◆ **RECORD LIST**
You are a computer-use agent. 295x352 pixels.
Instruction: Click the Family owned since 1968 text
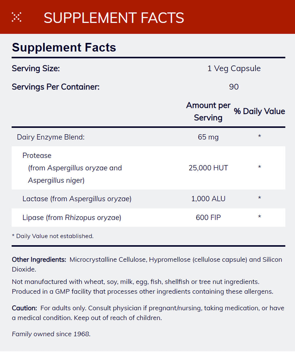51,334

==

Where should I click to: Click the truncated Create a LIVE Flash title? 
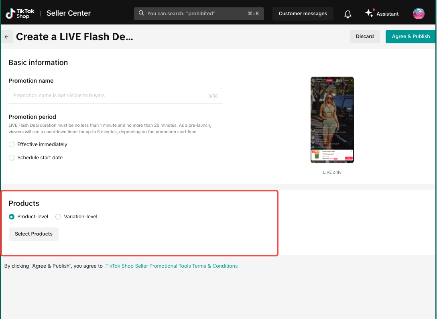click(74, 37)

==

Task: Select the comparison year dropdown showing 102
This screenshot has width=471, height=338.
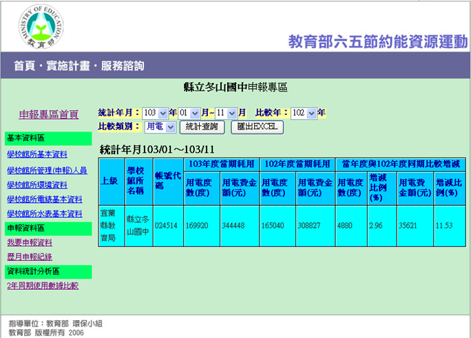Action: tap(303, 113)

◆ **PROBLEM TO SOLVE**
Convert the records, beginning with the line containing "Task: Select the" and continuing through the line containing "Action: tap(303, 113)", into a Markdown table with the columns Number and Record line, skipping any blank lines. Leave the pictures out of the table.

◆ **RESULT**
| Number | Record line |
|---|---|
| 1 | Task: Select the comparison year dropdown showing 102 |
| 2 | This screenshot has width=471, height=338. |
| 3 | Action: tap(303, 113) |